» Records
# # #
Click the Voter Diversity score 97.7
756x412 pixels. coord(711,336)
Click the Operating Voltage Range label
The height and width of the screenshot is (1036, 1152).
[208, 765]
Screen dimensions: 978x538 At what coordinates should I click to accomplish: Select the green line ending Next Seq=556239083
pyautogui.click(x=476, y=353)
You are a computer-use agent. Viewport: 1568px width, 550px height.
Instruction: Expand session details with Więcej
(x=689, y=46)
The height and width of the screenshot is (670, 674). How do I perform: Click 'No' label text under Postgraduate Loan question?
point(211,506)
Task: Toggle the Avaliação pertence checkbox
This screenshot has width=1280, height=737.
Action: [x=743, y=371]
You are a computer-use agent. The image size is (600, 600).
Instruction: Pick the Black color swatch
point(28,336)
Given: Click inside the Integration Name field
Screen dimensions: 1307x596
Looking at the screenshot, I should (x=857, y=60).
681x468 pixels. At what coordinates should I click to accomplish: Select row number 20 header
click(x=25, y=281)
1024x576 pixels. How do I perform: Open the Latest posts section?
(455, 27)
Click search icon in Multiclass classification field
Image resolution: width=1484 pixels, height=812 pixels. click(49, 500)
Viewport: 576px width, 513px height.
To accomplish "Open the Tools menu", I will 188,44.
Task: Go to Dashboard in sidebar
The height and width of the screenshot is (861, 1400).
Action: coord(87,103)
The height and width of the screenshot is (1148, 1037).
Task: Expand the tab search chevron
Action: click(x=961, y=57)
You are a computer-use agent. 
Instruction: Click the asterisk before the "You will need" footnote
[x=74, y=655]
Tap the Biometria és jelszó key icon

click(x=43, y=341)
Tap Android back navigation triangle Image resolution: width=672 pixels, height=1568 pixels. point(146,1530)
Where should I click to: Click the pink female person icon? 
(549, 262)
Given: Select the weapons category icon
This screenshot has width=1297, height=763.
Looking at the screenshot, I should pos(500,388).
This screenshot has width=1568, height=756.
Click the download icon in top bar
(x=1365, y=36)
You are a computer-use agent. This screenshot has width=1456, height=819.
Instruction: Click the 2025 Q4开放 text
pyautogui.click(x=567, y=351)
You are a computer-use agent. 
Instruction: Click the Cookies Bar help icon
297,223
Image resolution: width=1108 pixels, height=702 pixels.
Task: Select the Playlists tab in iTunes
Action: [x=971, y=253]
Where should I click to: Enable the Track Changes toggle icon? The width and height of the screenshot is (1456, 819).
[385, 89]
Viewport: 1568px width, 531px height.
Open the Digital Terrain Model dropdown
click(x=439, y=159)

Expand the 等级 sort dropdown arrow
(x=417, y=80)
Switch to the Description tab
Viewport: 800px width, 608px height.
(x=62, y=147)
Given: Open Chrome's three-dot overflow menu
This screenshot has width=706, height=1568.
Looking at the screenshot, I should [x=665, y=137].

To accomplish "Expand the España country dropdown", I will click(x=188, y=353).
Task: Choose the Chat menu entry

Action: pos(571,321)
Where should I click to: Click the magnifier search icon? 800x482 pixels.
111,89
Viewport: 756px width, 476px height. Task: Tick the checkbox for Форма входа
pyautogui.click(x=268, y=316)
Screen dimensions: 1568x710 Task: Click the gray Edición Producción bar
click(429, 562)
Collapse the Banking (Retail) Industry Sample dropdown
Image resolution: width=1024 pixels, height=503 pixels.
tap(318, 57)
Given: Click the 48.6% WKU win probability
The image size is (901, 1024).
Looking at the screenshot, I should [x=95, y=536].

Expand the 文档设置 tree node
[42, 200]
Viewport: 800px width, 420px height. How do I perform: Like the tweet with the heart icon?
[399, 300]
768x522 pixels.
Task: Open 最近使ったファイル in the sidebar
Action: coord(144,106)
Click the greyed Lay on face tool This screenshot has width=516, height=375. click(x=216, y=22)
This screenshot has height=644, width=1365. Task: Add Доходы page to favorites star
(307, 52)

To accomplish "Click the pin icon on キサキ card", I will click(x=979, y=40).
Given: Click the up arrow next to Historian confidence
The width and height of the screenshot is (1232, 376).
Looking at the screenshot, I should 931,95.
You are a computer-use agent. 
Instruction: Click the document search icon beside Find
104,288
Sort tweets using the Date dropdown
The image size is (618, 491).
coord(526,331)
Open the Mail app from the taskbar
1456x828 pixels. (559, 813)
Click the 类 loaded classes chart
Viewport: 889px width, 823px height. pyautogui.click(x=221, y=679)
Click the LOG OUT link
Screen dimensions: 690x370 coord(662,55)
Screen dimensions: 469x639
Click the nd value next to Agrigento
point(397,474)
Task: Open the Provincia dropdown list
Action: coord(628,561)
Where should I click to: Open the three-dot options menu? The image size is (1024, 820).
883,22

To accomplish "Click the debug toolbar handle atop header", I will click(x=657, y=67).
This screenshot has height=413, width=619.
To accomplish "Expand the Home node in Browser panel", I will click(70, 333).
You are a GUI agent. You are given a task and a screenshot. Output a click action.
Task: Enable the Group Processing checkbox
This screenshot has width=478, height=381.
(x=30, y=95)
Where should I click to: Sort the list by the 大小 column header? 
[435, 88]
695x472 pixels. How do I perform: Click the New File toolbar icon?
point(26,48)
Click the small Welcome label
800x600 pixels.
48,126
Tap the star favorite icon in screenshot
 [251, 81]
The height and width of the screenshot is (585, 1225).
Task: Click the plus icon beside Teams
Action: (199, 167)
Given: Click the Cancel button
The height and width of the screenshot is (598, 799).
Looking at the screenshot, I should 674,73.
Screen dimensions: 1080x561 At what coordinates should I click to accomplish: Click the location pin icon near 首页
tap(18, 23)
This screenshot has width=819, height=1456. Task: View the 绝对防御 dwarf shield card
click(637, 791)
# # #
» Task details
All lines of the entries above where "agent" turns up should be reported.

» Response below
You are a computer-use agent. Viewport: 1568px width, 550px height.
You are a computer-use agent. The image size is (600, 600).
You are a computer-use agent. 
You are a computer-use agent. This screenshot has width=1456, height=819.
You are a computer-use agent. 
You are a computer-use agent. 
You are a GUI agent. You are given a task and a screenshot. Output a click action.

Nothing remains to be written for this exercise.